El Movimiento de Integración y Liberación Homosexual (Movilh) solicitó hoy a la Corte Suprema reevaluar su decisión de restarse de la Mesa de Diálogo, donde los poderes del Estado tratarán el informe

de la Comisión Interamericana de Derechos Humanos, instancia para la cual Chile violó los derechos de la jueza Karen Atala, tras ser despojadas de sus tres hijas por ser lesbiana.

En carta dirigida al presidente de la Corte Suprema, Milton Juica, el Movilh señaló que “la discriminación a las minorías sexuales es un fenómeno profundamente arraigado en todos los poderes e instituciones del Estado, cuyos prejuicios o ignorancia y negación a la igualdad de derechos para las personas, independiente de su orientación sexual, es mayor al de la sociedad civil. En otras palabras, mientras la ciudadanía avanza a ser menos discriminatoria, las instituciones se estancan y boicotean permanentemente la igualdad de derechos para lesbianas, gays, bisexuales y transexuales”.

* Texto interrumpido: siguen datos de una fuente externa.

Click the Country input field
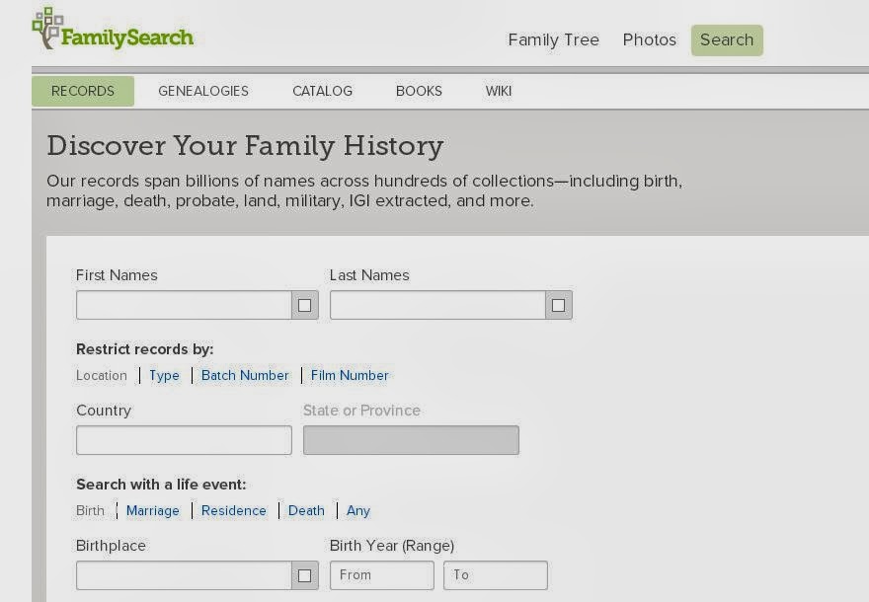Viewport: 869px width, 602px height. click(x=184, y=440)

El Movimiento añadió que “el combate a la discriminación debe ser una tarea de toda institución y de cada chileno y chilena, y una de las formas más importantes de contribuir a ello es a través del diálogo, el mismo que rechaza la Corte Suprema, pese a ser el Poder Judicial el encargado de velar por la justicia y la correcta aplicación de la ley. El rechazo al diálogo es sólo signo de desinterés por contribuir a una sociedad más justa, por tanto solicitamos a usted reevaluar su decisión”.

A juicio del Movilh, “la Corte Suprema omite que el problema padecido por la jueza Atala y sus tres hijas no es sólo legislativo.  No hay ninguna ley que impida en Chile a padres y madres homosexuales criar a sus hijos. Fue más bien la arbitraria interpretación y aplicación de las normativas vigentes por parte de la Corte Suprema, lo que llevó a la CIDH a concluir que la jueza fue discriminada”.

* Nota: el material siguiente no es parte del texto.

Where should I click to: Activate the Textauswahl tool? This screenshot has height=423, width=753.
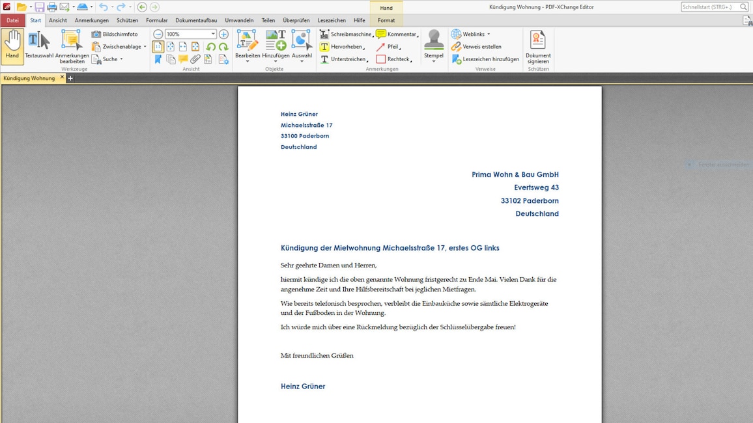click(40, 44)
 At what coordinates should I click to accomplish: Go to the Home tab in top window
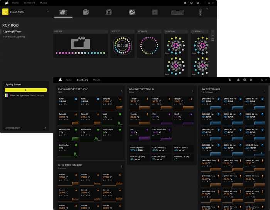pyautogui.click(x=15, y=3)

El Movilh recordó al máximo tribunal del país que dicha instancia contiene gran parte “de los casos de homofobia conocidos en el país y eso no se puede negar. De hecho los cuatro casos analizados por la Corte Suprema y que han involucrado a las minorías sexuales han sido fallados en contra de las personas afectadas”.

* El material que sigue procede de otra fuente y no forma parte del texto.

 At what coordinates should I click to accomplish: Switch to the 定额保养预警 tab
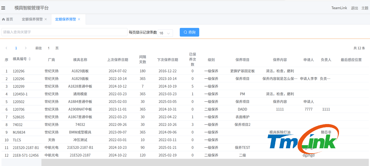pos(32,19)
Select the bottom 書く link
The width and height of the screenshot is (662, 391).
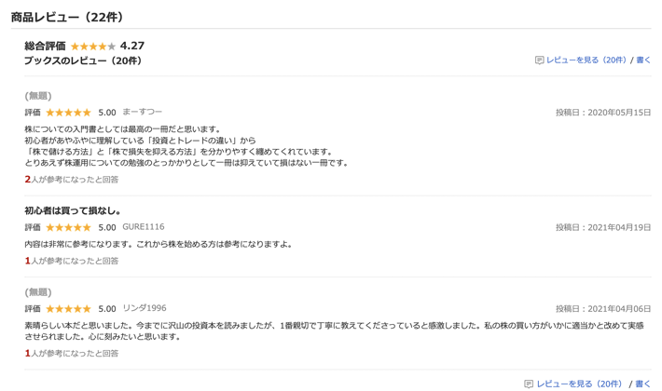tap(643, 384)
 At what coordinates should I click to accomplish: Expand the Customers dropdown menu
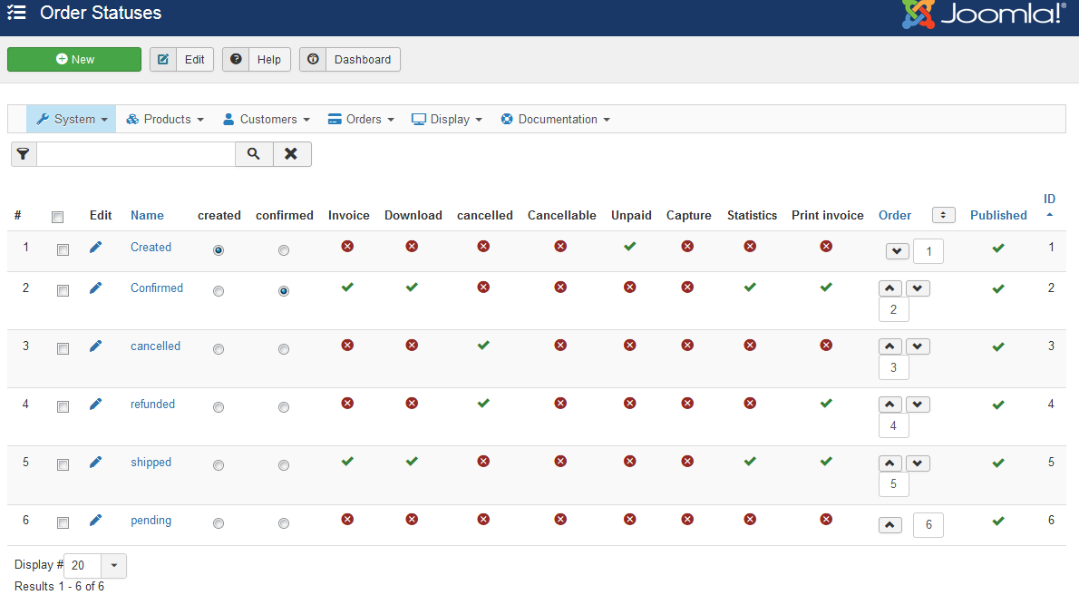click(x=267, y=119)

Así ocurrió el 2003, cuando el entonces juez Daniel Calvo fue sancionado por visitar un sauna gay. En el 2004, con el fallo que afectó a Atala. En el 2008, cuando impidió a una profesora de religión, Sandra Pavez, hacer clases en Chile, sólo por ser lesbiana, y pese a contar con el respaldo de madres, padres, apoderados y directivos del colegio donde hacía clases. En el 2009, cuando rechazó un recurso de protección a favor de la transexual Claudia Espinoza, quien fue impedida por un alcalde para trabajar vendiendo ropa en la calle sólo por su identidad de género.

Los hechos descritos derivaron en que en cuatro de los ocho Ranking Anuales de la Homofobia reportados en los Informes de Derechos Humanos de la Diversidad Sexual, la Corte Suprema figurara en el primer lugar.

“La Corte Suprema debe, en consecuencia, analizar que la homofobia es parte de vuestros integrantes y que en función del principio de justicia, debe enfrentarla y combatirla, o al menos debatirla, siendo la mesa diálogo una buena oportunidad”, puntualizó el Movilh.